Vader was born big, but his size often put him at a disadvantage. A talented football player, he was too powerful to mess with the children his own age, so he was forced into rough games with older kids.
“It doesn’t sound like much now, but believe me that two and three-year jump at that early age is a big deal,” he said. “I got the hell beat out of me.”
They were brutal years, but they made White tough. By the time he graduated from L.A.’s Bell High School, he was a nationally ranked offensive center and one of the most heavily recruited athletes in the country. A full scholarship brought him to the University of Colorado where he became a two-time All American before being drafted by the Los Angeles Rams in 1978. The big man played in Super Bowl XIV, but a knee injury brought a premature end to his career after only two seasons. He pursued real estate after that and did well, but the work bored him.
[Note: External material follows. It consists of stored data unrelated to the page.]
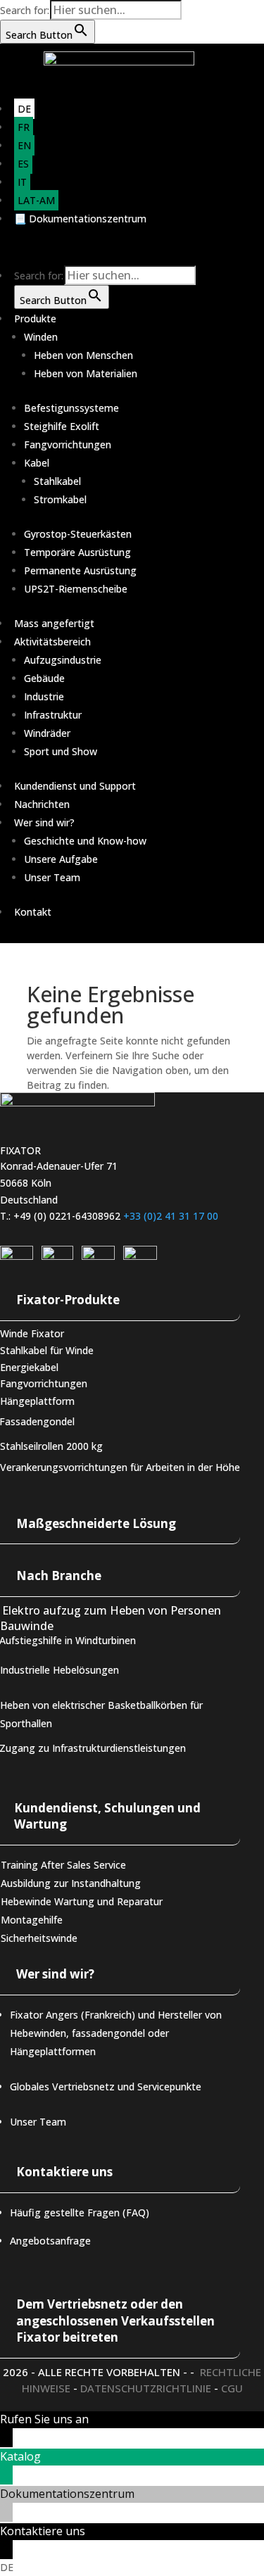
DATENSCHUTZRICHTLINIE (145, 2388)
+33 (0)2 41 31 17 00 (170, 1216)
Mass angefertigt (54, 623)
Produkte (35, 318)
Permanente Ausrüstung (80, 570)
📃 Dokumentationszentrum (80, 218)
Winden (41, 336)
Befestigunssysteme (71, 408)
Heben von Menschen (83, 355)
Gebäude (44, 678)
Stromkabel (60, 499)
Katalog (20, 2456)
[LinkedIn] (16, 1256)
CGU (232, 2388)
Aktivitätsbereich (52, 641)
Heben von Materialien (85, 373)
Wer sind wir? (44, 822)
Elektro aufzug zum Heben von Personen (111, 1610)
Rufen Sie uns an (44, 2419)
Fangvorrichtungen (67, 444)
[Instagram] (57, 1256)
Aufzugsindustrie (62, 660)
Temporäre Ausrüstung (77, 552)
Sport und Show (60, 751)
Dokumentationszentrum (67, 2493)
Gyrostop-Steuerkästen (78, 534)
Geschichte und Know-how (85, 840)
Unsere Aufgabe (61, 859)
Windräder (47, 733)
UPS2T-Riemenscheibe (75, 588)
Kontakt (32, 911)
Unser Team (52, 877)
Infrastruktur (53, 714)
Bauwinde (27, 1625)
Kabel (36, 462)
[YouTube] (98, 1256)
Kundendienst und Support (75, 786)
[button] (132, 2567)
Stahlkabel (57, 481)
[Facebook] (140, 1256)
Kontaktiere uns (42, 2531)
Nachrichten (42, 804)
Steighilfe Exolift (61, 426)
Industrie (44, 696)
A lifelong athlete, White desired something physical and aggressive, which naturally led him to professional wrestling. Breaking in was easy. American Wrestling Association promoter Verne Gagne took one look at the 6-foot-5, 450-pound wrecking ball and saw a wealth of opportunity.
Trained briefly by Olympic wrestler Brad Rheingans, White was huge and inexperienced, which made him dangerous. That meant only the roughest veterans would get in the ring with him. For six long months in 1985, Leon “Baby Bull” White was thrashed night in and night out by tough guys like his future rival Stan Hansen, the 475-pound Jerry Blackwell and Bruiser Brody who once, according to White, hit him so hard with a steel chair that it left an impression in his back that said “Made in Milwaukee.”
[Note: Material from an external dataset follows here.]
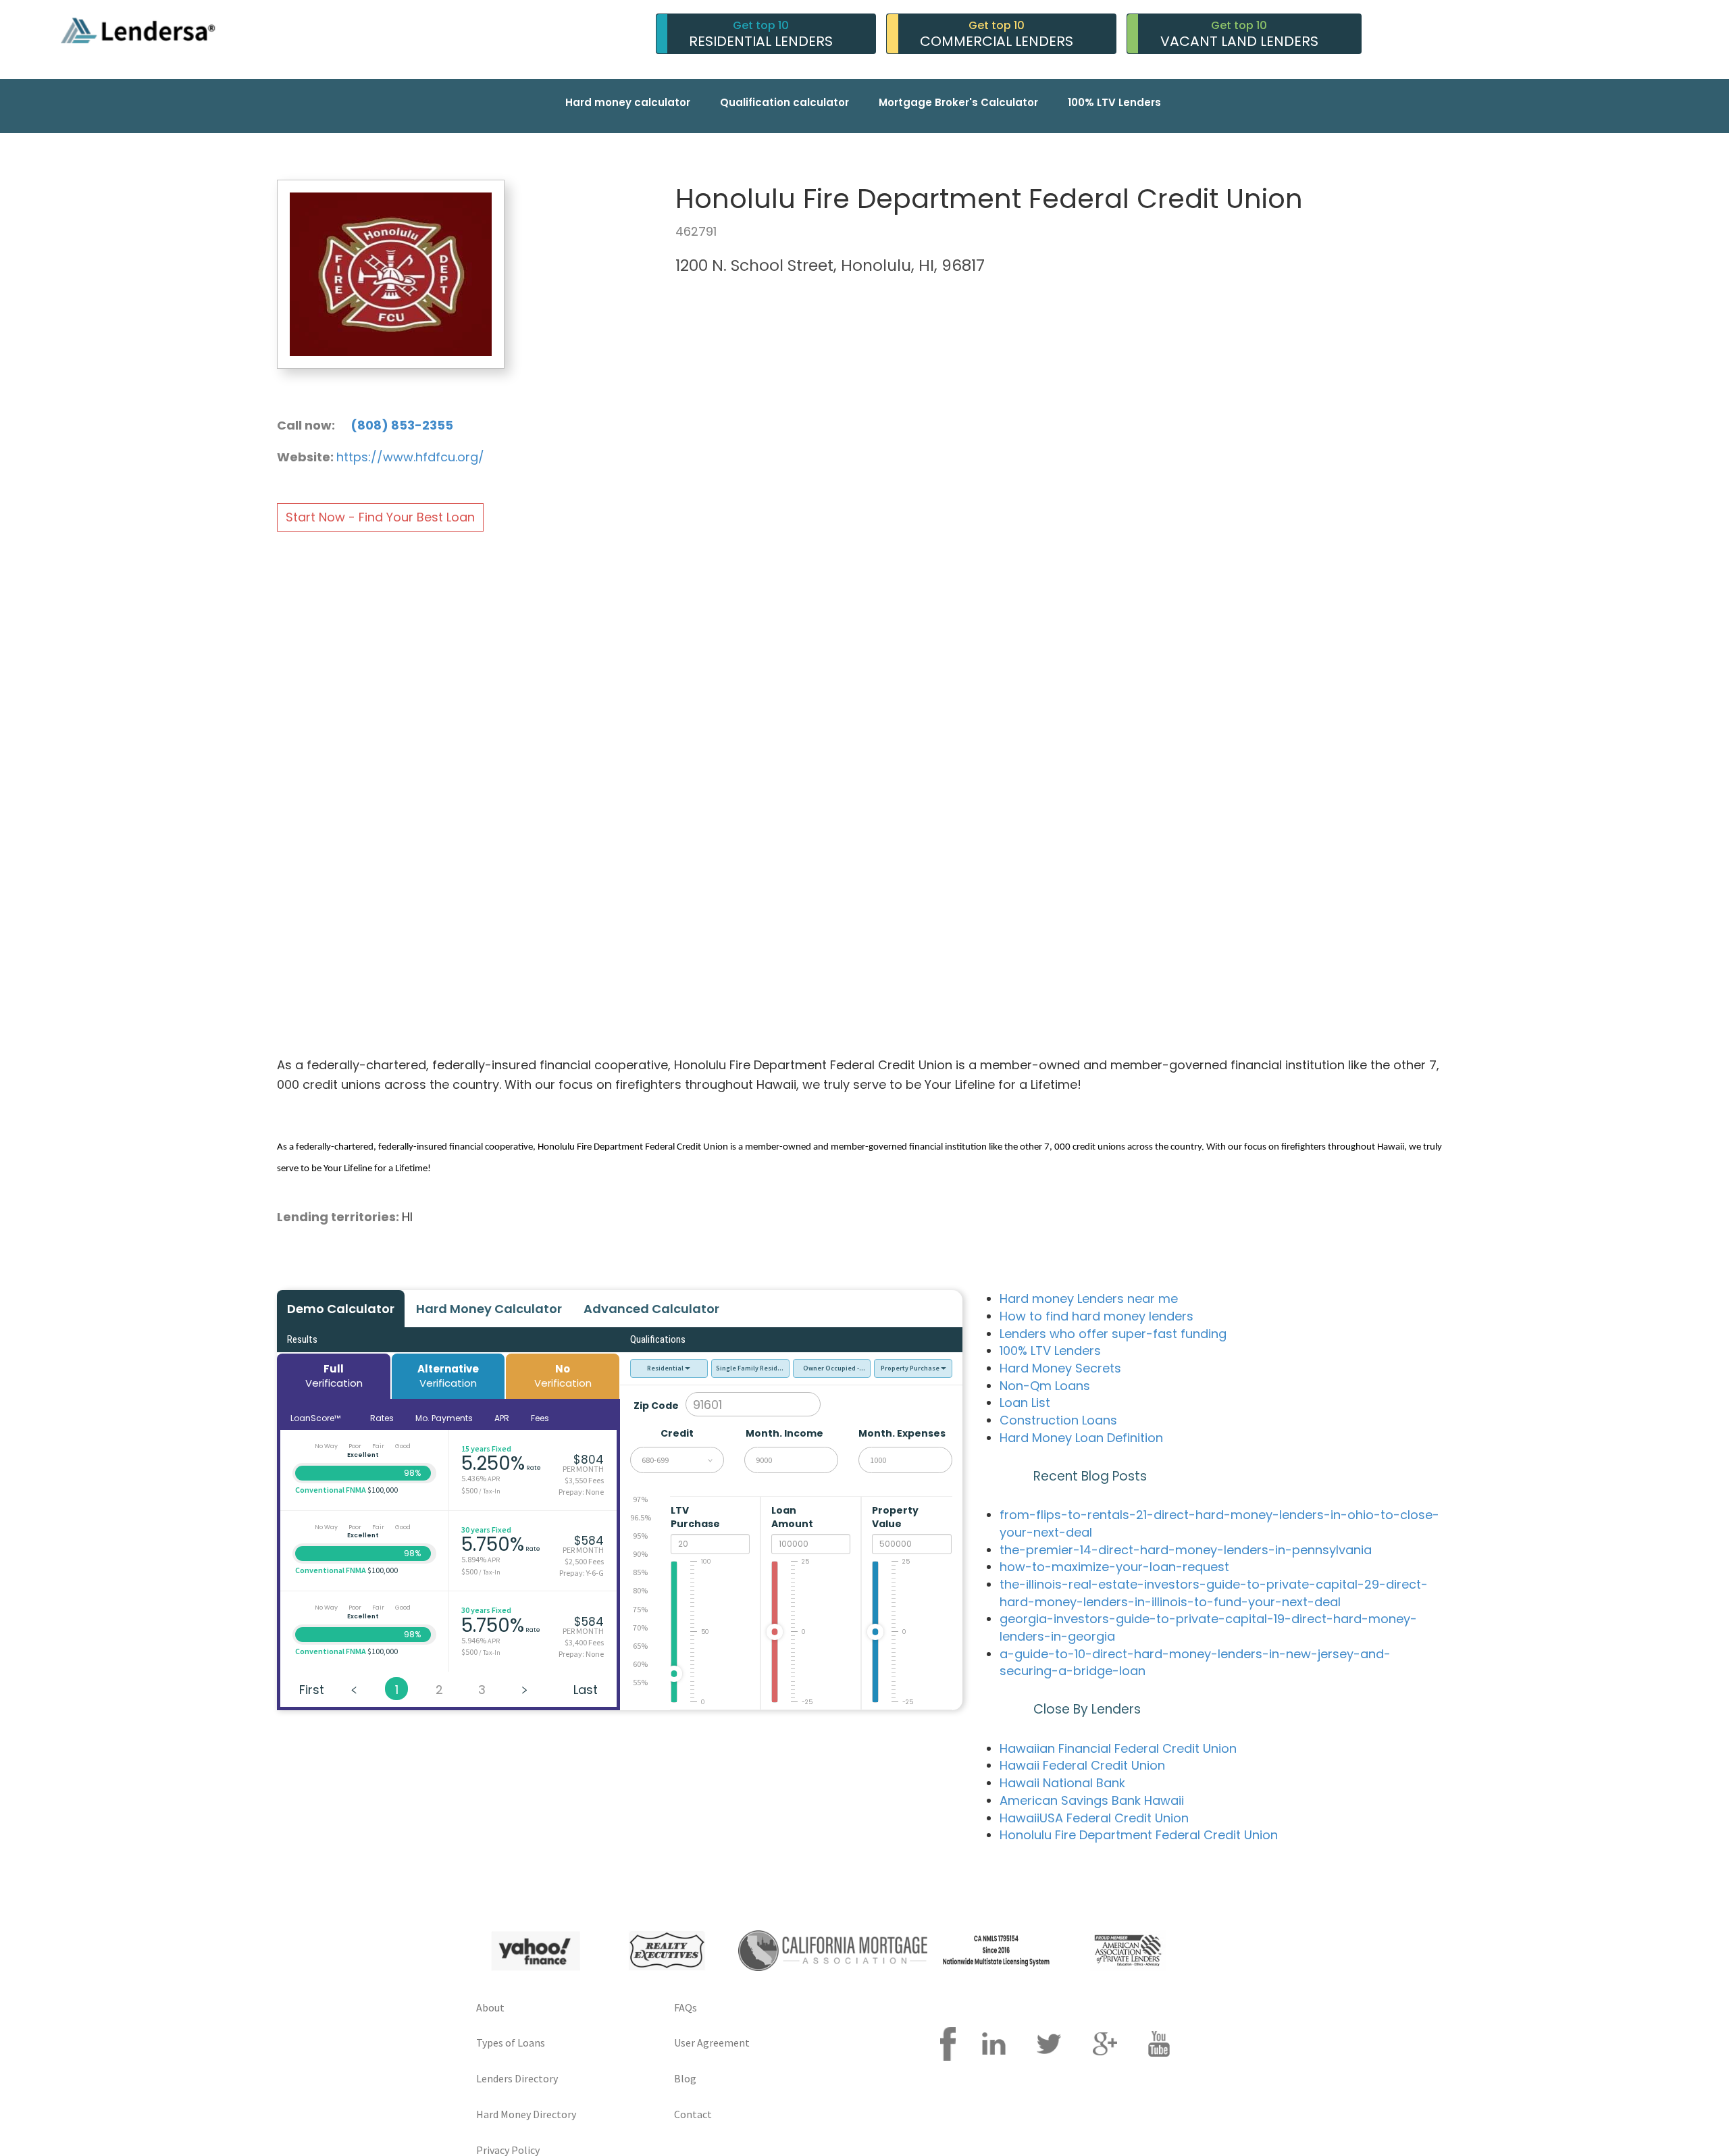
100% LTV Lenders (1114, 102)
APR (501, 1418)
“I don’t know if it was planned to see if I’d quit, but they beat me unmercifully,” he admitted.
It was a bad time for White. Not so much because of the beatings — he could take a beating, he proved that already — but because he wasn’t developing as a talent. He wouldn’t start learning how to be a solid performer until 1987 when he was sent by Gagne to Otto Wanz’s Catch Wrestling Association in Germany.
“That’s where I learned my first wrestling hold,” Vader said. “There were a couple of referees over there that I would pay. They would show up in the ring early and show me how you lock up, how you hit a rope.”
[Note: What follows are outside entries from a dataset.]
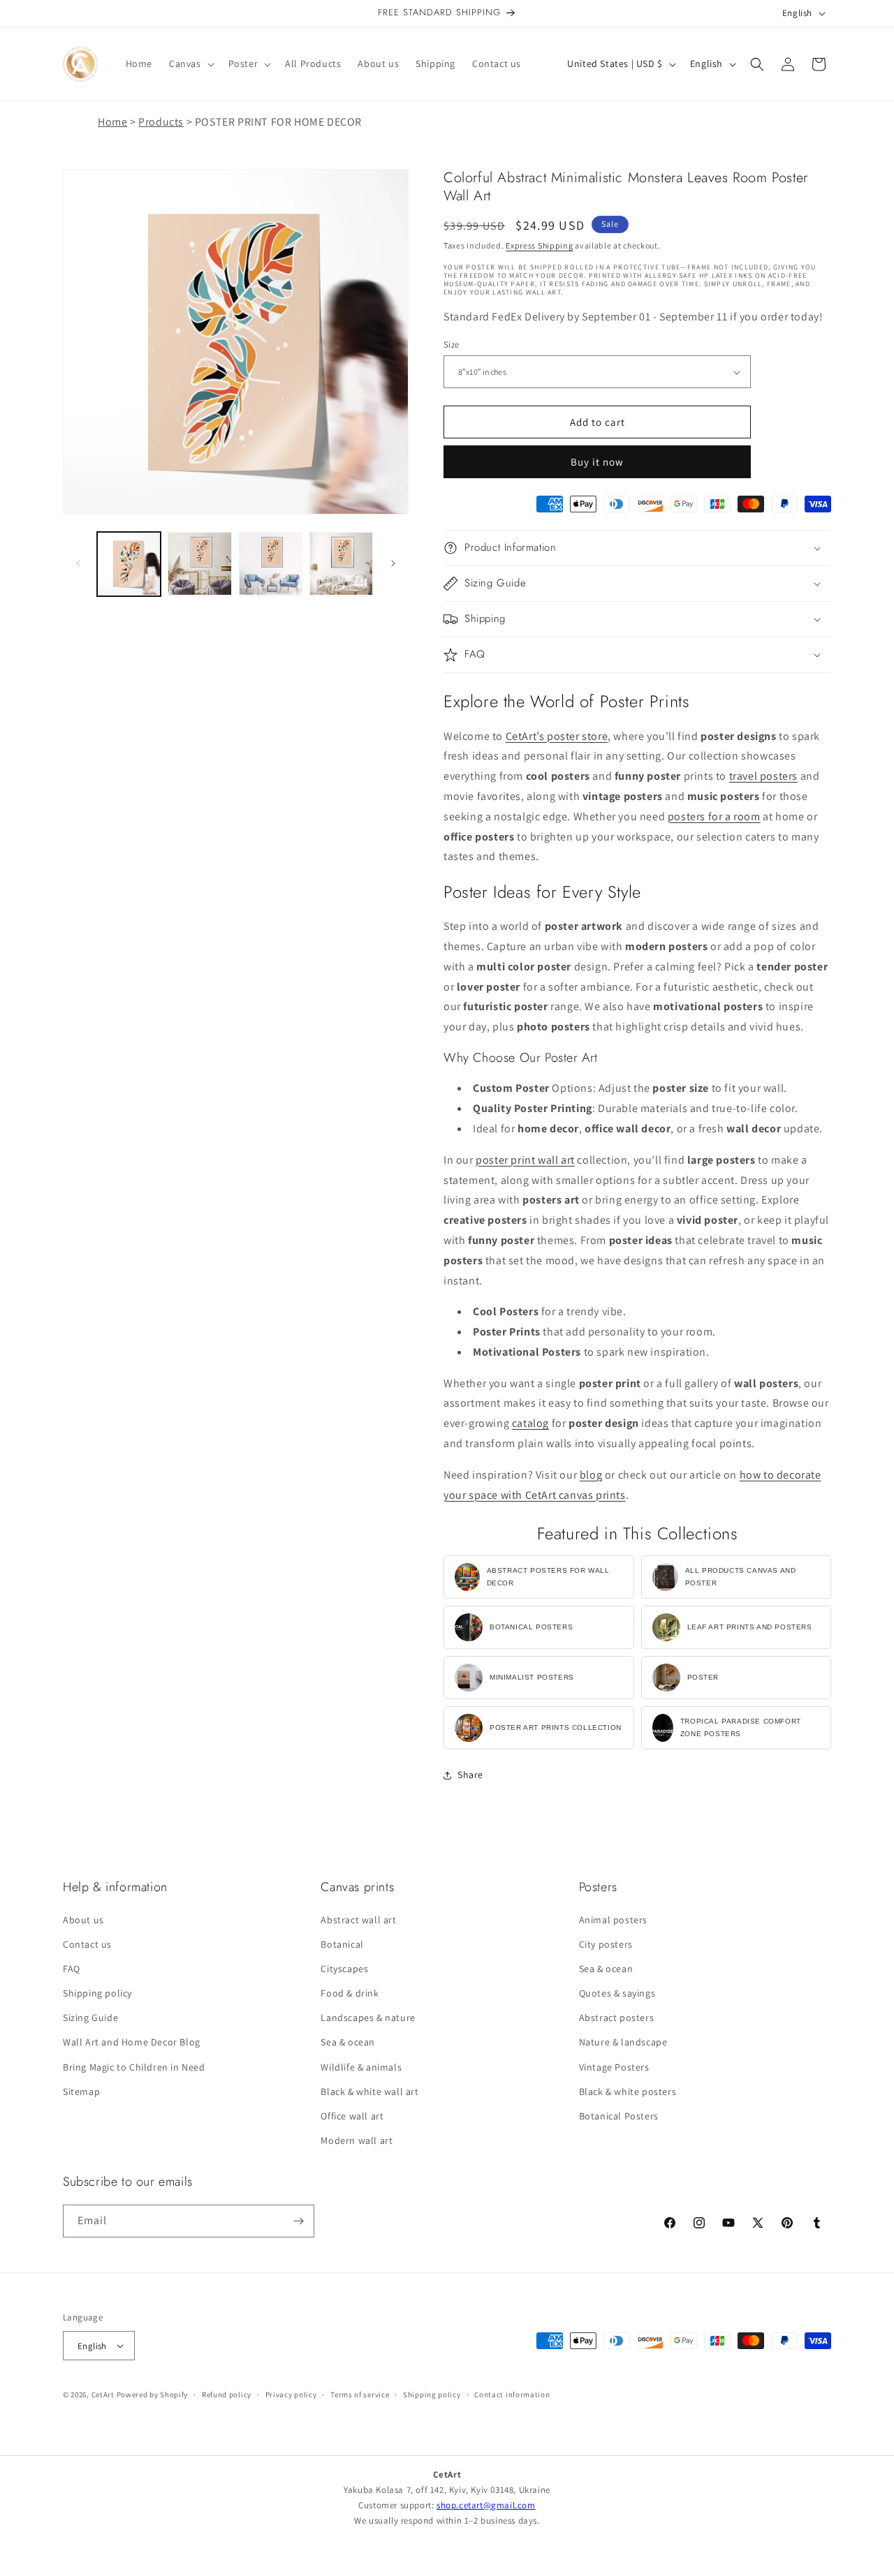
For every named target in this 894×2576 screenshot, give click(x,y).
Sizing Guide (90, 2017)
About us (83, 1919)
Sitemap (81, 2091)
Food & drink (350, 1993)
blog (591, 1474)
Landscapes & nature (368, 2017)
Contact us (87, 1944)
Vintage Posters (614, 2067)
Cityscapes (344, 1968)
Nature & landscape (623, 2042)
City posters (606, 1944)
Now going by the name Bull Power, White blossomed as a powerhouse and quickly rose to the top of the CWA, winning the promotion’s championship within months of his debut. The bruiser’s power and agility were beginning to gain attention (“I could bench press 600 pounds and dropkick at the same time,” he said) and New Japan Pro-Wrestling promoter Antonio Inoki was one of the men who took notice.
At the time, Inoki was developing a character he called Big Van Vader. Inspired by a Japanese comic book villain, Vader would be a complete monster that entered the ring wearing a massive, spiked helmet that spewed smoke. It was a main event spot that Inoki had considered for both Ultimate Warrior and Sid Vicious, but he was impressed by White’s physicality in Germany and made him a large money offer.
Vader debuted with NJPW in the winter of 1987 as a surprise opponent for Inoki and battered the star so badly that riots broke out in the stands. In an instant, he was the most hated villain in Japanese wrestling.
“It just caught fire,” Vader remembered. “We would go to hotels and they would mob me. Every night was sold out for a long, long time.”
Putting a marketable persona on top of Vader’s size and ability turned him into a global sensation at the tail end of the 1980s. He was so dominant that at one time he held major championships in Japan, Germany and Mexico simultaneously. Vader wasn’t just a gorilla in a helmet, though. He could go and his blistering brawls — specifically the aforementioned eyeball incident — garnered him the interest of Ted Turner’s World Championship Wrestling.
“I saw him in some matches versus Stan Hansen in Japan,” former WCW employee and current WWE Hall of Famer Jim Ross told WWE.com. “He was agile and very aggressive, so we brought him in.”